[Start of PROVIDED PASSAGE]

You are viewing a plain text version of this content. The canonical link for it is here.
Posted to users@subversion.apache.org by "B. Smith-Mannschott" <be...@gmail.com> on 2008/03/08 14:01:12 UTC

Re: Evaluating SVN as a Document Management Solution

On Mar 8, 2008, at 00:50, Tom Blough wrote:
>>> typically in MS Office applications, deliverables are typically
>>> drawings in AutoCAD or Microstation, and database content
>> is typically
>>> financial data from which reports are generated.
>
> For your application, your repository will be huge.  All of the file  
> types
> you mention are binary.  Therefore, SVN cannot calculate a diff on  
> the file
> and will end up storing a copy of the complete file.

This is incorrect.  You're probably thinking of CVS or some similarly  
brain-damaged revision control system.  SVN uses compressed binary  
differences between versions for storage in its repository.

This works well for text of course. It also works well for binary  
formats which don't themselves use compression, such as Microsoft  
Word's DOC, uncompressed TIFF, ...

> There was a recent thread concerning using XML data formats for newer
> versions of Office in order to save diff content, but that can cause
> problems due to the fact that XML is not order specific.  Office  
> can, and
> does, generate different XML for the same document.

Well, yes, that will tend to make your differences larger than they  
have to be.  The real problem however is that most of these "XML"  
formats are not, in fact, XML but rather XML compressed within a ZIP  
archive.

Where Subversions binary differencing and compression fails is on file  
formats that are themselves compressed (OpenDocument, OfficeOpenXML,  
PNG, GIF, JPG, ...).  Because of the compression, even a small change  
in the document may cause it's representation on disk to change  
completely.  The difference algorithm can't "see through" this.

[End of PROVIDED PASSAGE]
[Start of EXTRACTED RECORDS]

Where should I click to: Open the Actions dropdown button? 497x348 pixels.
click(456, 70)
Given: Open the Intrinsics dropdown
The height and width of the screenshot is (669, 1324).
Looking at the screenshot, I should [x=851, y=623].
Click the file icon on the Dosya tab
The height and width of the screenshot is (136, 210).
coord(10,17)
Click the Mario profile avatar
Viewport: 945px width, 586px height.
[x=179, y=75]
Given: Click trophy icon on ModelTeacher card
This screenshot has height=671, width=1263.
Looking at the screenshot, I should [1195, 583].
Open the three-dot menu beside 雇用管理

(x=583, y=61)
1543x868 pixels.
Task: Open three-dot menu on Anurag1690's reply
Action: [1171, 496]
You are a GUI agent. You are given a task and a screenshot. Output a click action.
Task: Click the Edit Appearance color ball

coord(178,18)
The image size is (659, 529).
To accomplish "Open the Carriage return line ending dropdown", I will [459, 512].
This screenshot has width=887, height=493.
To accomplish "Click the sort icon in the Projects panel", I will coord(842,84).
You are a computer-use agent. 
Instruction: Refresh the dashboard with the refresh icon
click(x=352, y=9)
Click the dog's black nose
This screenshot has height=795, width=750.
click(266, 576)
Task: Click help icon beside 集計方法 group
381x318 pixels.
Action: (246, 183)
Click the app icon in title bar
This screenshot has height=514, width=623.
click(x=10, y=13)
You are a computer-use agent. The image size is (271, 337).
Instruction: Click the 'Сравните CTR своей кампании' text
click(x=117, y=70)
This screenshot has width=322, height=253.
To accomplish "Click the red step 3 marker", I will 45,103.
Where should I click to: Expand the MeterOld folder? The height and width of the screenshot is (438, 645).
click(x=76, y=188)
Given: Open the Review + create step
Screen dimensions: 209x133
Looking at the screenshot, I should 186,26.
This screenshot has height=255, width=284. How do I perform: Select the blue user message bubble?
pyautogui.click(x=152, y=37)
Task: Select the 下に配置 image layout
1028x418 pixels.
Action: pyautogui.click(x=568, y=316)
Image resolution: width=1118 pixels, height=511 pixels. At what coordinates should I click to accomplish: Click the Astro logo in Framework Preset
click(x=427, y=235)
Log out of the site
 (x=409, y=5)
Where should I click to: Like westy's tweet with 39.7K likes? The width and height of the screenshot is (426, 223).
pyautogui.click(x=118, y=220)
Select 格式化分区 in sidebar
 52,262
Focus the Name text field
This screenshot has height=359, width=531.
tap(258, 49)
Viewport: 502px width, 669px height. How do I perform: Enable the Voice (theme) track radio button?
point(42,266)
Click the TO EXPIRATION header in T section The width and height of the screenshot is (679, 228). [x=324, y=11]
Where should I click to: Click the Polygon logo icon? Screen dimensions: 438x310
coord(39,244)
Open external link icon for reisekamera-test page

[End of EXTRACTED RECORDS]

**GIVEN REQUEST**. Copy the mailing list reply starting with "You are viewing" and going on through "reports are generated.", replacing "AutoCAD" with "Revit". Work from the mailing list reply alone, not the records.

**EXERCISE SOLUTION**.
You are viewing a plain text version of this content. The canonical link for it is here.
Posted to users@subversion.apache.org by "B. Smith-Mannschott" <be...@gmail.com> on 2008/03/08 14:01:12 UTC

Re: Evaluating SVN as a Document Management Solution

On Mar 8, 2008, at 00:50, Tom Blough wrote:
>>> typically in MS Office applications, deliverables are typically
>>> drawings in Revit or Microstation, and database content
>> is typically
>>> financial data from which reports are generated.